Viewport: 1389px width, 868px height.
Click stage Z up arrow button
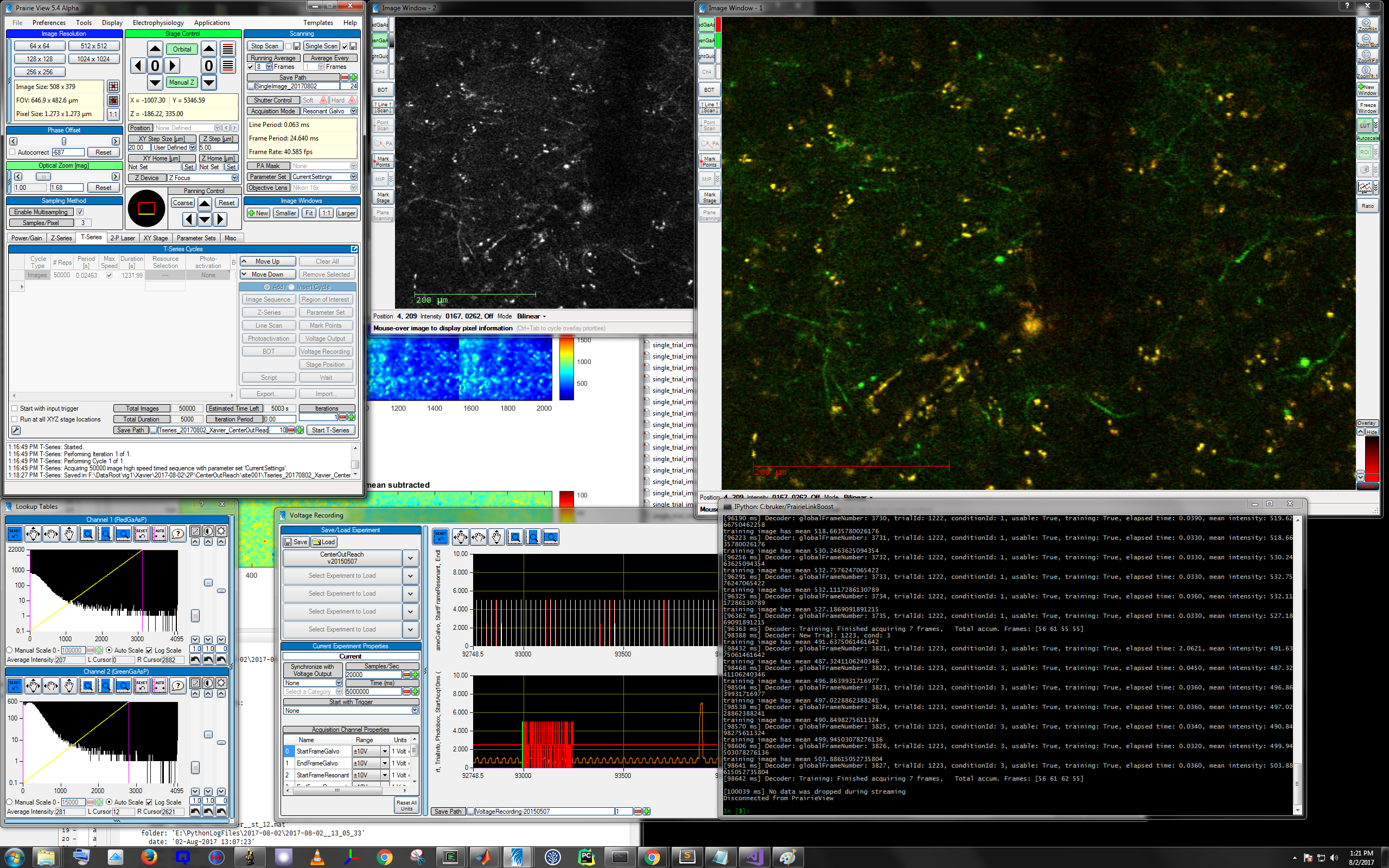209,49
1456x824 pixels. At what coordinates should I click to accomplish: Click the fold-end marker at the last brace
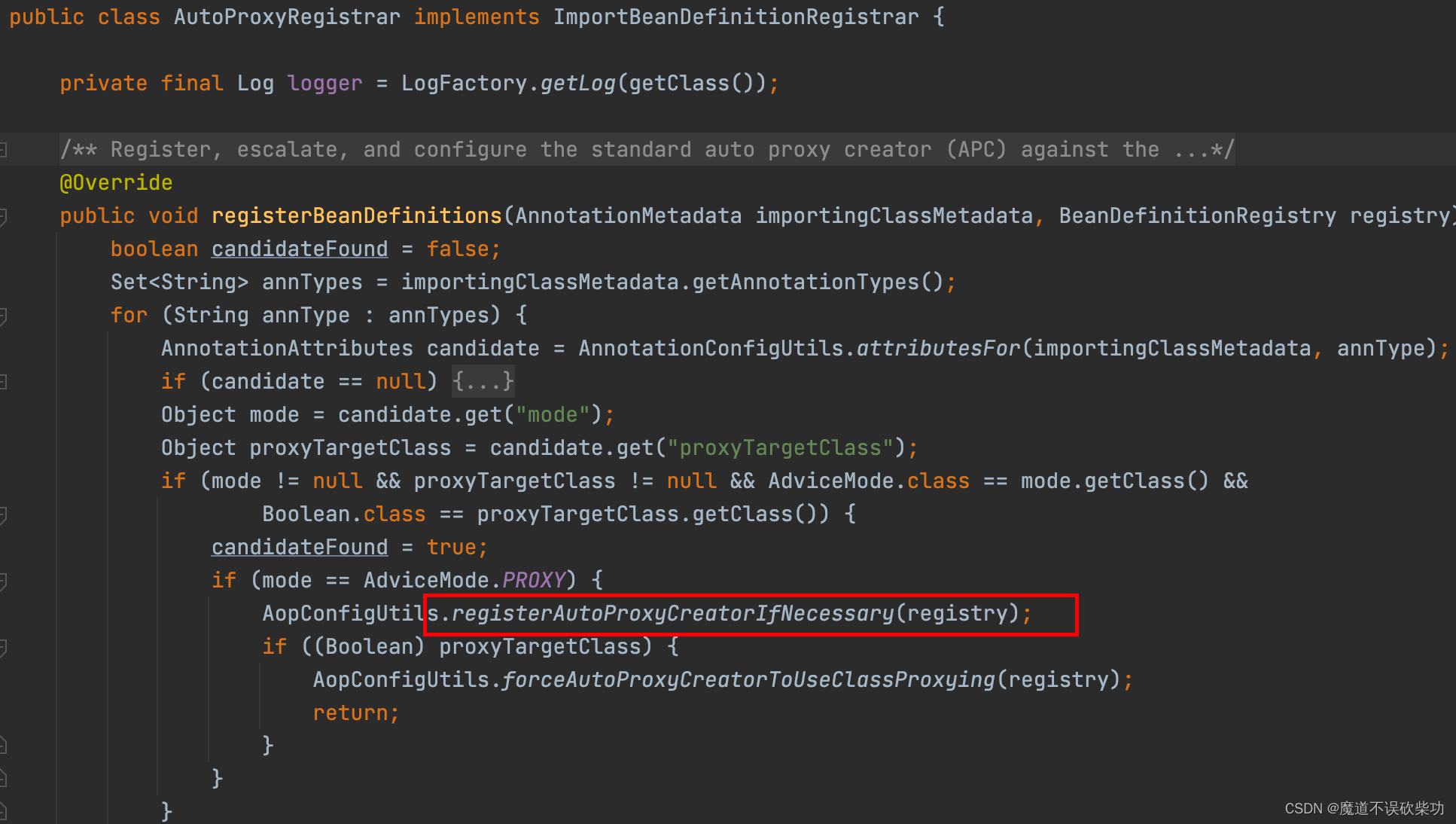pyautogui.click(x=3, y=811)
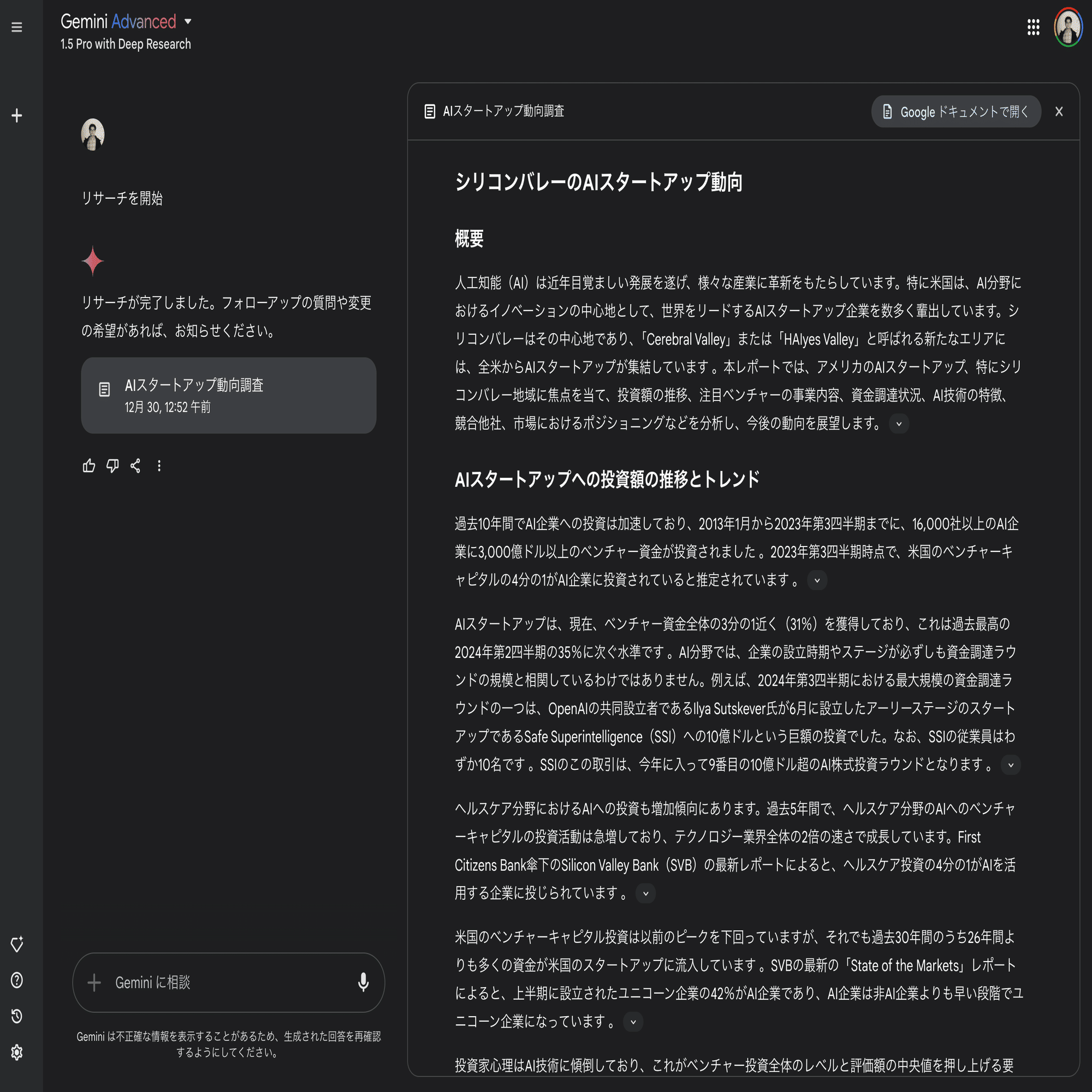Expand the citation after the SSI paragraph
The width and height of the screenshot is (1092, 1092).
pos(1011,765)
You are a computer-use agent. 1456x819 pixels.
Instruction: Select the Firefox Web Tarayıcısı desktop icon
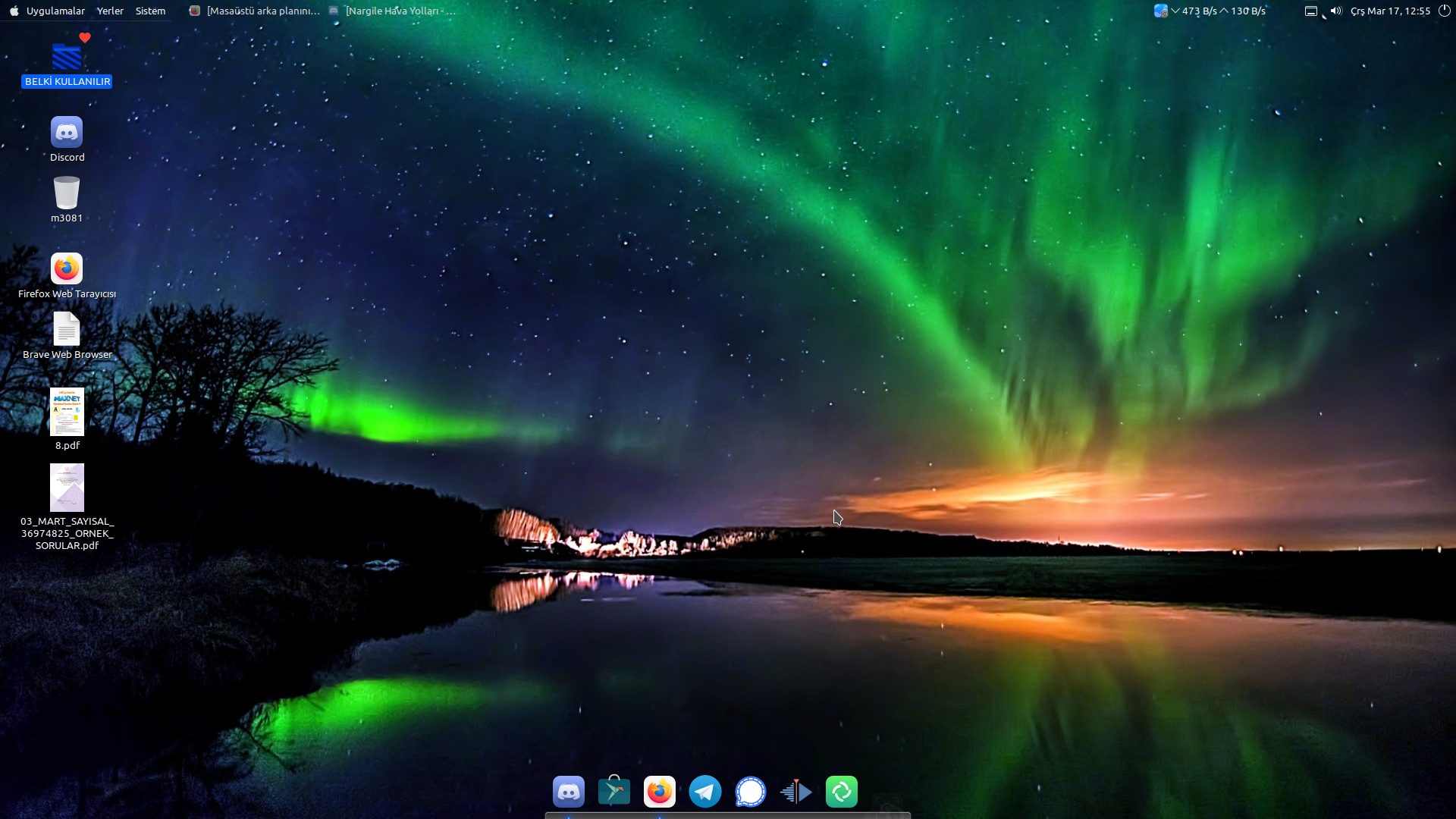pyautogui.click(x=67, y=269)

——————————

Task brief » Repeat the full set of records exactly, and output no pictures.

Answer to the exercise »
Viewport: 1389px width, 868px height.
Click stage Z up arrow button
209,49
1456x824 pixels. At what coordinates should I click to accomplish: Click the fold-end marker at the last brace
pyautogui.click(x=3, y=811)
Expand the citation after the SSI paragraph
The width and height of the screenshot is (1092, 1092).
pos(1011,765)
You are a computer-use agent. 1456x819 pixels.
Instruction: Select the Firefox Web Tarayıcısı desktop icon
pyautogui.click(x=67, y=269)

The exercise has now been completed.